** Opening Information provided block **

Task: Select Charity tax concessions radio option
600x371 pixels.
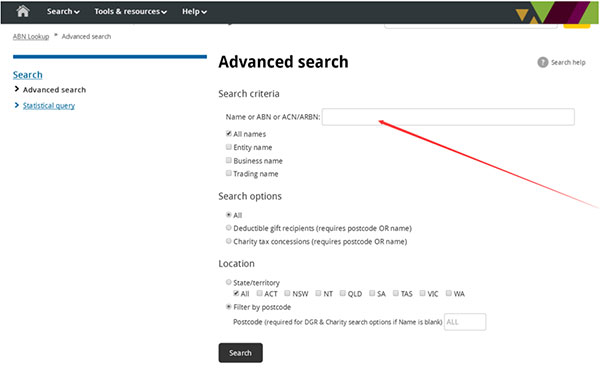Action: coord(229,241)
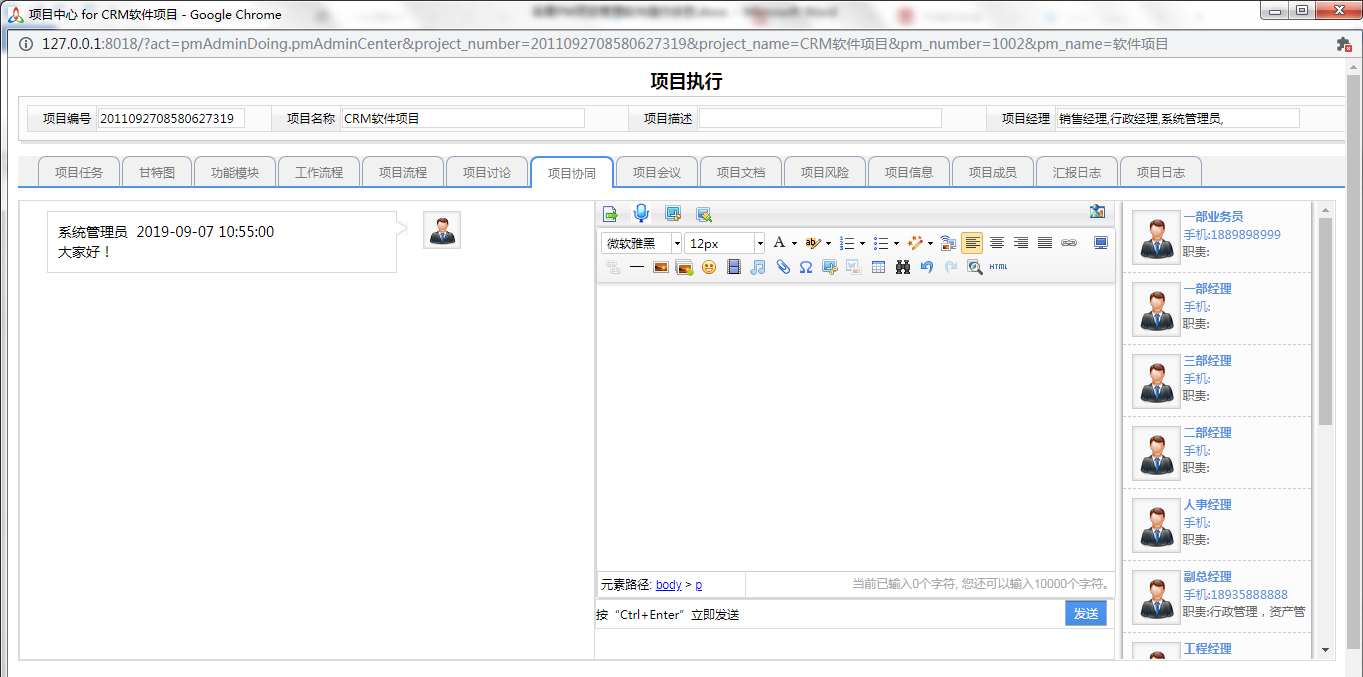Insert a table using the table icon
Screen dimensions: 1363x677
coord(878,267)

** Closing Information provided block **

Requirement: Except for the pictures, give all the material above again verbatim.

Exercise response:
Task: Select Charity tax concessions radio option
600x371 pixels.
Action: coord(229,241)
Insert a table using the table icon
Screen dimensions: 1363x677
coord(878,267)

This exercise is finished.